**RECORDS SUPPLIED**
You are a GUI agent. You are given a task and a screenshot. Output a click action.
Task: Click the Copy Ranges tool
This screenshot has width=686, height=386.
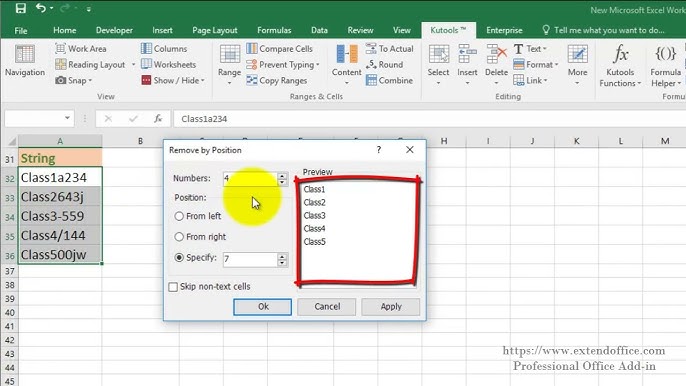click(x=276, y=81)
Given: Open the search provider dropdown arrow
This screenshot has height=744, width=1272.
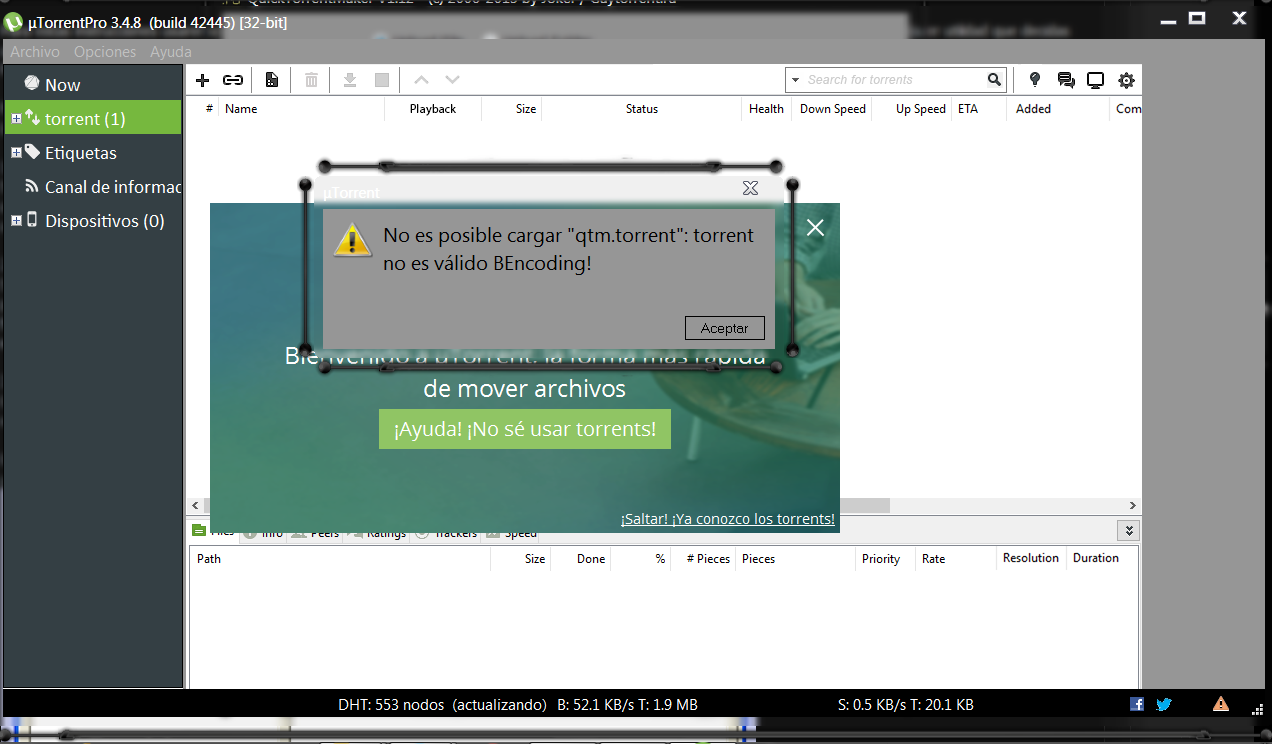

**TASK TO CARRY OUT**
Please reproduce every line of the rows above word for word, leaving out the pictures.

**EXERCISE RESPONSE**
You are a GUI agent. You are given a task and a screenshot. Output a click action.
Task: Click the Copy Ranges tool
This screenshot has width=686, height=386.
click(x=276, y=81)
Given: Open the search provider dropdown arrow
This screenshot has height=744, width=1272.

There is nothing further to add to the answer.